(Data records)

☆ ☆ ☆ ☆

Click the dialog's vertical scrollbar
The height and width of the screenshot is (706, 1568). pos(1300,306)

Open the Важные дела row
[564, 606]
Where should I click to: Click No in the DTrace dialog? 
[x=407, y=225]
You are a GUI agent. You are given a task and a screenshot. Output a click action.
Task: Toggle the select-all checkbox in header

☆ ☆ ☆ ☆

Work required.
Return all entries exactly.

Task response.
Click the dialog's vertical scrollbar
The height and width of the screenshot is (706, 1568). pos(1300,306)

Open the Важные дела row
[564, 606]
Where should I click to: Click No in the DTrace dialog? 
[x=407, y=225]
You are a GUI agent. You are given a task and a screenshot. Output a click action.
Task: Toggle the select-all checkbox in header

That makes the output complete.